The scarcity and indispensability of GPUs has left companies in the AI space large and small, including Microsoft, beholden to chip vendors. In May, Nvidia reached a market value of more than $1 trillion on AI chip and related revenue ($13.5 billion in its most recent fiscal quarter), becoming only the sixth tech company in history to do so. Even with a fraction of the install base, Nvidia’s chief rival, AMD, expects its GPU data center revenue alone to eclipse $2 billion in 2024.

Microsoft is no doubt dissatisfied with this arrangement. OpenAI certainly is — and it’s OpenAI’s tech that drives many of Microsoft’s flagship AI products, apps and services today.

In a private meeting with developers this summer, Altman admitted that GPU shortages and costs were hindering OpenAI’s progress; the company just this week was forced to pause sign-ups for ChatGPT due to capacity issues. Underlining the point, Altman said in an interview this week with the Financial Times that he “hoped” Microsoft, which has invested over $10 billion in OpenAI over the past four years, would increase its investment to help pay for “huge” imminent model training costs.

Microsoft itself warned shareholders earlier this year of potential Azure AI service disruptions if it can’t get enough chips for its data centers. The company’s been forced to take drastic measures in the interim, like incentivizing Azure customers with unused GPU reservations to give up those reservations in exchange for refunds and pledging upwards of billions of dollars to third-party cloud GPU providers like CoreWeave.

Should OpenAI design its own AI chips as rumored, it could put the two parties at odds. But Microsoft likely sees the potential cost savings arising from in-house hardware — and competitiveness in the cloud market — as worth the risk of preempting its ally.

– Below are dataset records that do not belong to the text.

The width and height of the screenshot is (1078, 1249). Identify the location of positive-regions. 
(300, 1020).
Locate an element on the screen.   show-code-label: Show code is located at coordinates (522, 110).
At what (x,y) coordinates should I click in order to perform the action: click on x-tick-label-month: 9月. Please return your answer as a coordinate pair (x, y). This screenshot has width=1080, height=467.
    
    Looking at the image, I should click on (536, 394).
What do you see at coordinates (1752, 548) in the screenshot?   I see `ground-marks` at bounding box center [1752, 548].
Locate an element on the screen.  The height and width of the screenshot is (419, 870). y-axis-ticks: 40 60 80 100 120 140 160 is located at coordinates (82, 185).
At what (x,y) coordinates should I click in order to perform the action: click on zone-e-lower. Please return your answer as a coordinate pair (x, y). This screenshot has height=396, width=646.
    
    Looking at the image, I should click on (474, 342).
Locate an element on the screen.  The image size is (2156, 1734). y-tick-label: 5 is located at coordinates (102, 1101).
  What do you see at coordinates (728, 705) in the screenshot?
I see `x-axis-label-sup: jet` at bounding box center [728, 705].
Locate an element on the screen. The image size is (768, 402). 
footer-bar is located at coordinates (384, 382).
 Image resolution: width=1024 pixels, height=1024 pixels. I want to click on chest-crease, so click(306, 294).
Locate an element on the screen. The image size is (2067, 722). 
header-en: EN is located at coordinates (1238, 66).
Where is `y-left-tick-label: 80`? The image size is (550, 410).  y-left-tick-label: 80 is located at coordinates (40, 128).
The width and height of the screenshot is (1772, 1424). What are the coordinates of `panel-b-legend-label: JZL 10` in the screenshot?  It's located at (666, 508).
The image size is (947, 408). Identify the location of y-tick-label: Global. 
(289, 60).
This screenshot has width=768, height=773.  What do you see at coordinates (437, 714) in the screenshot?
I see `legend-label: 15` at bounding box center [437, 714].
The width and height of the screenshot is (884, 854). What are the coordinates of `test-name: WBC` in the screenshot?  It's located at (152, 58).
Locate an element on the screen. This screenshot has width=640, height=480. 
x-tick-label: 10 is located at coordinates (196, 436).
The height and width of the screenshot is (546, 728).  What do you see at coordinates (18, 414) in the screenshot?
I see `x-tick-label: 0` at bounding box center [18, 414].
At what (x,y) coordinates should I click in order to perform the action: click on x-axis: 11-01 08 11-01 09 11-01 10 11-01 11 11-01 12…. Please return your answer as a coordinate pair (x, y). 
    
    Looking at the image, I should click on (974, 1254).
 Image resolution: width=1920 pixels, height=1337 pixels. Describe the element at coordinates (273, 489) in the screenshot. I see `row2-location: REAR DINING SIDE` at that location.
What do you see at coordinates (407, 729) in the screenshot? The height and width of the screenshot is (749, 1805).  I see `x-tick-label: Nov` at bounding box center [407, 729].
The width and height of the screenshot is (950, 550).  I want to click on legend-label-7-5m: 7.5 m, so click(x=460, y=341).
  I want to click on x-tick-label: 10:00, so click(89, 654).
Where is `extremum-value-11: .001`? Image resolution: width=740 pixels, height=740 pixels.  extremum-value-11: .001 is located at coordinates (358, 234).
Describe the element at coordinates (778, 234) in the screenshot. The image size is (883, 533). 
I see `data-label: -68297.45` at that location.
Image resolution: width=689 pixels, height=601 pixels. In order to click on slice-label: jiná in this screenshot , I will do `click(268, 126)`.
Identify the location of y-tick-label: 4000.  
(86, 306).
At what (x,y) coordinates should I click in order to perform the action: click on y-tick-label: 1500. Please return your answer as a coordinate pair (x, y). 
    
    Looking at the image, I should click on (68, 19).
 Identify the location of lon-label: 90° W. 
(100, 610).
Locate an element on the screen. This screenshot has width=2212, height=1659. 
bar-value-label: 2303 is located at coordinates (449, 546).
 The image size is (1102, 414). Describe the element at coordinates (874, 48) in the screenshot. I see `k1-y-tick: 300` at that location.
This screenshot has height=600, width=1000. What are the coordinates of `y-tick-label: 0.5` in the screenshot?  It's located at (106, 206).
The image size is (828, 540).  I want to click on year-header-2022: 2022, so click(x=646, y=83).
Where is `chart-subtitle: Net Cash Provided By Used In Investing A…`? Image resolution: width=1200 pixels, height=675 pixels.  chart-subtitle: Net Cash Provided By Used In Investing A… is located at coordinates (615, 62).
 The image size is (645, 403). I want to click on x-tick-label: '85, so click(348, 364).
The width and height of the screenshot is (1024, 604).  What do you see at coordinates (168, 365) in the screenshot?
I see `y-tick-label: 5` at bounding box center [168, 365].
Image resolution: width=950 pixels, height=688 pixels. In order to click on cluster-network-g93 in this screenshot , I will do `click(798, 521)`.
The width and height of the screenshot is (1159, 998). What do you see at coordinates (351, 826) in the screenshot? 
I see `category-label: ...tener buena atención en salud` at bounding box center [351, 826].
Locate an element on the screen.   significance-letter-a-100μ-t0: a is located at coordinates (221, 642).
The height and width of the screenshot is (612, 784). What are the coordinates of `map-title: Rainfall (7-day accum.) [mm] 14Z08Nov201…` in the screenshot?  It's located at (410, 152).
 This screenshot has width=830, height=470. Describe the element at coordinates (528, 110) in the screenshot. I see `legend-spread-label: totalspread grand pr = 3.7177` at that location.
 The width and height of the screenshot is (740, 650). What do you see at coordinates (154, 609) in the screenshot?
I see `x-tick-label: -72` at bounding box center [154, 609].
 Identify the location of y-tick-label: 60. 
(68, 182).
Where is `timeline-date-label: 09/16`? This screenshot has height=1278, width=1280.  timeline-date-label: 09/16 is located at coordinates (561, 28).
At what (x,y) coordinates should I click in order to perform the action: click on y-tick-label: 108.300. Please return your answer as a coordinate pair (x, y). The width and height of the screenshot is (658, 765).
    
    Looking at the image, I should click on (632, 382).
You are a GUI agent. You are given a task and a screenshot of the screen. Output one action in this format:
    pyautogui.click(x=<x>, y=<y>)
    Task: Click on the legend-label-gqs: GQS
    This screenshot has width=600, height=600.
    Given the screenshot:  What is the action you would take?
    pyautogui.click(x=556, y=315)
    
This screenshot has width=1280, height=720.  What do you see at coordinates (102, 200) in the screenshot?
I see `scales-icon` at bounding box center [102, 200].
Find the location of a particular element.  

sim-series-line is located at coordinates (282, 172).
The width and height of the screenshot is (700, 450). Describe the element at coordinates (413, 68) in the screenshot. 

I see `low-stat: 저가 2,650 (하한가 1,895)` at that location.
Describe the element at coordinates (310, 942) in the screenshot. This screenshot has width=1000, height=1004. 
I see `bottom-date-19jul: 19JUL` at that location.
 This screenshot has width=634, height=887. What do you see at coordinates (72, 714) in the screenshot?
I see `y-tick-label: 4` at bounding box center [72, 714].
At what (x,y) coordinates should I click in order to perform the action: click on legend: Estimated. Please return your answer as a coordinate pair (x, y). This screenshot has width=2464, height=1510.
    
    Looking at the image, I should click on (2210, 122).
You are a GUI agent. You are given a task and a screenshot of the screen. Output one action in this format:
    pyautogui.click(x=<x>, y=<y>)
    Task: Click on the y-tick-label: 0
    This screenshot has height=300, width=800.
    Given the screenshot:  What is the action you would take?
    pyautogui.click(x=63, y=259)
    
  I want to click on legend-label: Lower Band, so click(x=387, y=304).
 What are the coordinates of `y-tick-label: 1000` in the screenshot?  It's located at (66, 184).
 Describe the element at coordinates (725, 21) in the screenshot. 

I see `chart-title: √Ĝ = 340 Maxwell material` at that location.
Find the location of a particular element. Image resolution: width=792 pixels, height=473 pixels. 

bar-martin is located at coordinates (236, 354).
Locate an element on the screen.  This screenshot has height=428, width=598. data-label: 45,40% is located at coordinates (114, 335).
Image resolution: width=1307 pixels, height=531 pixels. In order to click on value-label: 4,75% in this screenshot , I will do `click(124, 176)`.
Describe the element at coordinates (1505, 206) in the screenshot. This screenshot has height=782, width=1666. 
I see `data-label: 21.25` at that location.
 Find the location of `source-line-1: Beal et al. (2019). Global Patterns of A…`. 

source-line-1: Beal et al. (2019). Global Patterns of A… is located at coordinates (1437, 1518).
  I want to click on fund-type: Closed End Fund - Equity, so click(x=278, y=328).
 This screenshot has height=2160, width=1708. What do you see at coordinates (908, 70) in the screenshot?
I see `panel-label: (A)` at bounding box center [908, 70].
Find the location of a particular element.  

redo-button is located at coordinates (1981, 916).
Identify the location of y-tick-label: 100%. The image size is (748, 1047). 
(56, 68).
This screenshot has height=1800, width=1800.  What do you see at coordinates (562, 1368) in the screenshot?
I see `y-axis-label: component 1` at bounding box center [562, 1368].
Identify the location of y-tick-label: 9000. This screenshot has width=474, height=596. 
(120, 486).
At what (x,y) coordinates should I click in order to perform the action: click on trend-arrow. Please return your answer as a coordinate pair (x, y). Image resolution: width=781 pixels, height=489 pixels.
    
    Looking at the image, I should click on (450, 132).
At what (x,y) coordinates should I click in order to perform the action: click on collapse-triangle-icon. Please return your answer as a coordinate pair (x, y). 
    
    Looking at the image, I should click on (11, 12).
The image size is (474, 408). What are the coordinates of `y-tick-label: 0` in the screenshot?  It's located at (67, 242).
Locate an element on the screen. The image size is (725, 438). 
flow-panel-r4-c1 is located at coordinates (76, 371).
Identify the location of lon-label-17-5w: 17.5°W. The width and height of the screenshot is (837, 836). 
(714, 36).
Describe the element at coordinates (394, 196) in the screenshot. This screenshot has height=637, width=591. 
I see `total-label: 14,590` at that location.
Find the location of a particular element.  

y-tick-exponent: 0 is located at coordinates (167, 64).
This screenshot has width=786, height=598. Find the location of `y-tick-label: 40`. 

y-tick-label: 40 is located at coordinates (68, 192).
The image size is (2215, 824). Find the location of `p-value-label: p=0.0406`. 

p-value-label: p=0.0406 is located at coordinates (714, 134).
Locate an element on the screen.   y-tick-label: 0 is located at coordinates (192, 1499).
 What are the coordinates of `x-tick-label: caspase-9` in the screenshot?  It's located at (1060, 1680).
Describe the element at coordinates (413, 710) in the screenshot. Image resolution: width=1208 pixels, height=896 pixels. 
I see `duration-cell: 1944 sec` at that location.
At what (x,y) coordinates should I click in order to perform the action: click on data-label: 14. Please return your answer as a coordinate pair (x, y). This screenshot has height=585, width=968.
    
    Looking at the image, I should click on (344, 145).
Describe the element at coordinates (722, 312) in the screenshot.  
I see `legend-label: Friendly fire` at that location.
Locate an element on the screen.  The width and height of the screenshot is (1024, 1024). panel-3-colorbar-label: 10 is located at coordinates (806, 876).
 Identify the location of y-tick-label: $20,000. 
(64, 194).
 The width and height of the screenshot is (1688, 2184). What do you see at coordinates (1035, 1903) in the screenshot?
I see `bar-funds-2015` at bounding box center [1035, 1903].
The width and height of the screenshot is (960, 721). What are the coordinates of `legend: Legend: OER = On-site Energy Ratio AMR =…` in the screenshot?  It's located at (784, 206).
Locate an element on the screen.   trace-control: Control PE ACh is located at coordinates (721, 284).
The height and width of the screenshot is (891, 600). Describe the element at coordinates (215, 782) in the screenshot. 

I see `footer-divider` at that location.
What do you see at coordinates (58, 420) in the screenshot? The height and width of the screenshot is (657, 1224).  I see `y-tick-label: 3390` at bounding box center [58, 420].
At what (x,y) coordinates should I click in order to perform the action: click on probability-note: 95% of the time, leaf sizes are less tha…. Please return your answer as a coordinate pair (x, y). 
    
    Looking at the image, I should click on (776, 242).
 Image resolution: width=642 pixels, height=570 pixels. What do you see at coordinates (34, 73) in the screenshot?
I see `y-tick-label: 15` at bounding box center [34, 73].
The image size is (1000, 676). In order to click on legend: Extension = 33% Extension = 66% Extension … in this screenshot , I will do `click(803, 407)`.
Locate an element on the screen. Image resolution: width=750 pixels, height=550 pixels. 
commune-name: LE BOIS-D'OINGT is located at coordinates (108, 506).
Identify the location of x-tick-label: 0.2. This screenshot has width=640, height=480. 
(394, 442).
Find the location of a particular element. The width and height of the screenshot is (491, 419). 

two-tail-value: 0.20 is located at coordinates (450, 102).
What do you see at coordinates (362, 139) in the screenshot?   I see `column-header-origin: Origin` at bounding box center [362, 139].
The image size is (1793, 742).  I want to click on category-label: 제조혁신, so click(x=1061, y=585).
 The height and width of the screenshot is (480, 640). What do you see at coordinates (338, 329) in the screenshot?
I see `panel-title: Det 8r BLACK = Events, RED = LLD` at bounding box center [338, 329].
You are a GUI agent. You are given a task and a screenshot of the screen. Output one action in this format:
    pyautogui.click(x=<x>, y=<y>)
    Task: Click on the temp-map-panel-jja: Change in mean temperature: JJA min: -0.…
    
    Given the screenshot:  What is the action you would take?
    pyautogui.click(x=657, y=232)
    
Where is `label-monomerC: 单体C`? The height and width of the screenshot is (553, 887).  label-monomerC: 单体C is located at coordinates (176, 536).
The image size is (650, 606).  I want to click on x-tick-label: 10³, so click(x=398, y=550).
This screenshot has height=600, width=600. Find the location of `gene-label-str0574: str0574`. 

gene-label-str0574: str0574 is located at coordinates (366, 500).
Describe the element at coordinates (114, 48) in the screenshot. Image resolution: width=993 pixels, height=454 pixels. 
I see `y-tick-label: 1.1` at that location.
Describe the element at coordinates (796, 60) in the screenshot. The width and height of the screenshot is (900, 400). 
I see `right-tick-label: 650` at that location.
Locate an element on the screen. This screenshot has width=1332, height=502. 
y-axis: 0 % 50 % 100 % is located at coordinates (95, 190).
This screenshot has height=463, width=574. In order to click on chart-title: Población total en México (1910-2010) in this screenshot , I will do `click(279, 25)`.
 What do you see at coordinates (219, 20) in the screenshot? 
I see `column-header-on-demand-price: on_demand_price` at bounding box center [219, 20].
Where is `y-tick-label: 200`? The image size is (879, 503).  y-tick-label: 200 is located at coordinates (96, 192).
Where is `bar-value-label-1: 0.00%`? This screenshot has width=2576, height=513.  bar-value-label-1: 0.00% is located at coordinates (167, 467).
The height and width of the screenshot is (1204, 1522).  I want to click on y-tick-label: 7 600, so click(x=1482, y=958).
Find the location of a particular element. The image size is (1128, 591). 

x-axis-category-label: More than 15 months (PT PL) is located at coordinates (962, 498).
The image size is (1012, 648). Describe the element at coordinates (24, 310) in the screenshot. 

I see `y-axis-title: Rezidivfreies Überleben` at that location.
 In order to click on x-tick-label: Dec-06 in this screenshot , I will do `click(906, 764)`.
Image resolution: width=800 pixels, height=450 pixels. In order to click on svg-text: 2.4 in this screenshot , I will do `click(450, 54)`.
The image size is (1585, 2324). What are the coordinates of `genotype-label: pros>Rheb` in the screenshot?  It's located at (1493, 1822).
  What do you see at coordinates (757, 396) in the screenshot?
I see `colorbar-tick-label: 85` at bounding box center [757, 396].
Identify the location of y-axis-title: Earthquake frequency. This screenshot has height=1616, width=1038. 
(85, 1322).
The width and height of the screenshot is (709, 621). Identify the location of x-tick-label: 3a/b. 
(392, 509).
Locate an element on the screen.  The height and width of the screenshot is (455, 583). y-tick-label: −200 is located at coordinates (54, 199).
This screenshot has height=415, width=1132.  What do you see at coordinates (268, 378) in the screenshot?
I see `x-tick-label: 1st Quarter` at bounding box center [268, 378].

One of Microsoft’s premiere AI products, the code-generating GitHub Copilot, has reportedly been costing the company up to $80 per user per month partially due to model inferencing costs. If the situation doesn’t turn around, investment firm UBS sees Microsoft struggling to generate AI revenue streams next year.

Of course, hardware is hard, and there’s no guarantee that Microsoft will succeed in launching AI chips where others failed.

Meta’s early custom AI chip efforts were beset with problems, leading the company to scrap some of its experimental hardware. Elsewhere, Google hasn’t been able to keep pace with demand for its TPUs, Wired reports — and ran into design issues with its newest generation of the chip.

Microsoft’s giving it the old college try, though. And it’s oozing with confidence.

“Microsoft innovation is going further down in the stack with this silicon work to ensure the future of our customers’ workloads on Azure, prioritizing performance, power efficiency and cost,” Pat Stemen, a partner program manager on Microsoft’s Azure hardware systems and infrastructure team, said in a blog post today. “We chose this innovation intentionally so that our customers are going to get the best experience they can have with Azure today and in the future …We’re trying to provide the best set of options for [customers], whether it’s for performance or cost or any other dimension they care about.”